## Directions for this task
What follows is a set of records; repeat them exactly, without the pictures.

(Stored data)
= Beginning of Section =

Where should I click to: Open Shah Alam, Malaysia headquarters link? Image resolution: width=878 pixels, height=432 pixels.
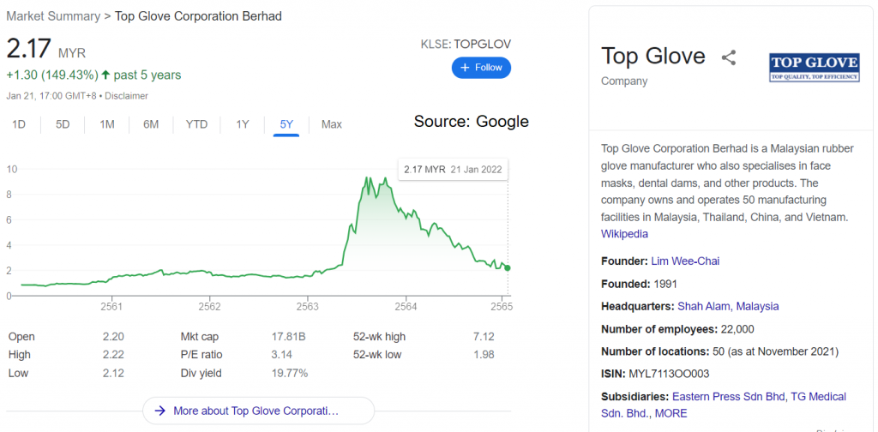click(728, 306)
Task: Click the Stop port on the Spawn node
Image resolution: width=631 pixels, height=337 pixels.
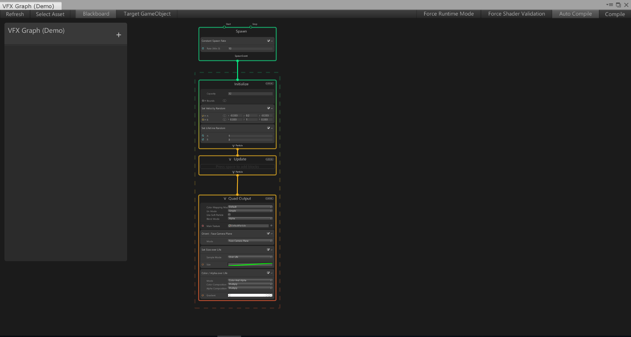Action: (251, 27)
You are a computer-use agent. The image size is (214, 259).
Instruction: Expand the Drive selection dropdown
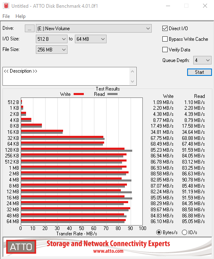coord(94,29)
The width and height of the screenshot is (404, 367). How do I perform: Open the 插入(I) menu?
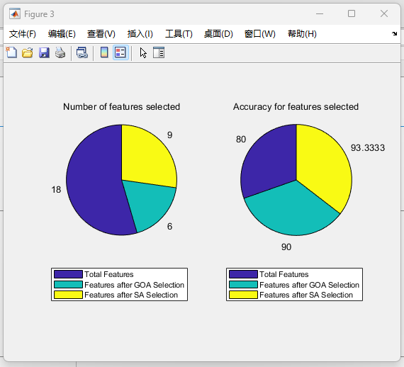tap(140, 34)
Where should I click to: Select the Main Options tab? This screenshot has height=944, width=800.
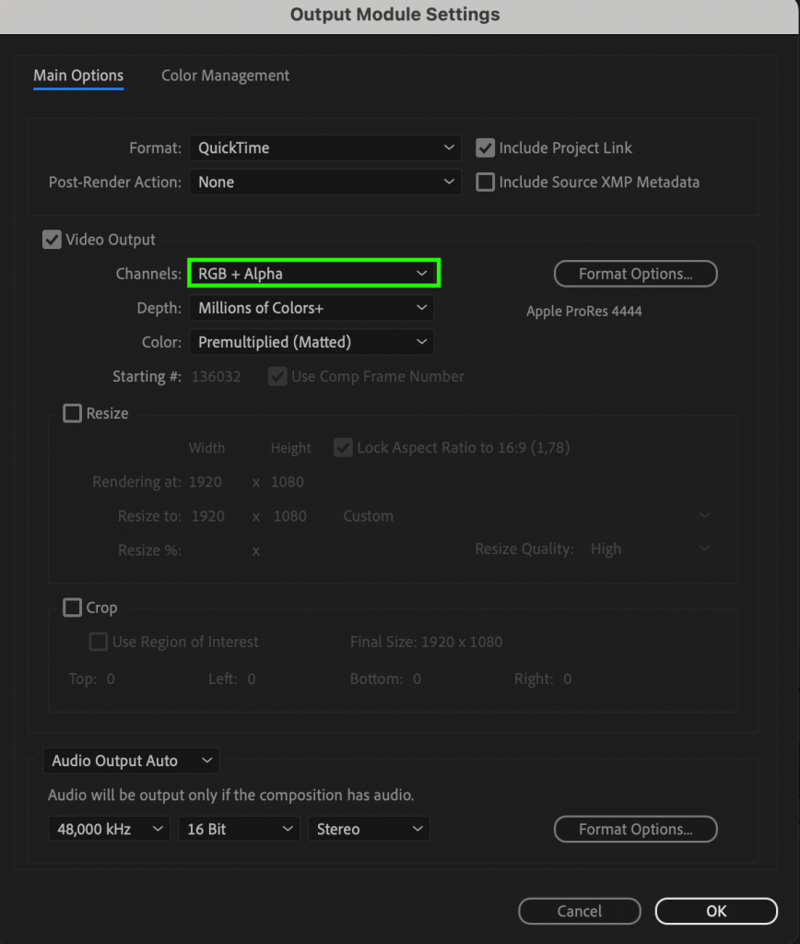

= End of Section =

## The completed task
Where should I click to: Open Shah Alam, Malaysia headquarters link? Image resolution: width=878 pixels, height=432 pixels.
click(728, 306)
Task: Click the Stop port on the Spawn node
Image resolution: width=631 pixels, height=337 pixels.
Action: (251, 27)
You are a computer-use agent. The image size is (214, 259).
Instruction: Expand the Drive selection dropdown
coord(94,29)
The width and height of the screenshot is (404, 367). How do I perform: Open the 插入(I) menu?
tap(140, 34)
Where should I click to: Select the Main Options tab? This screenshot has height=944, width=800.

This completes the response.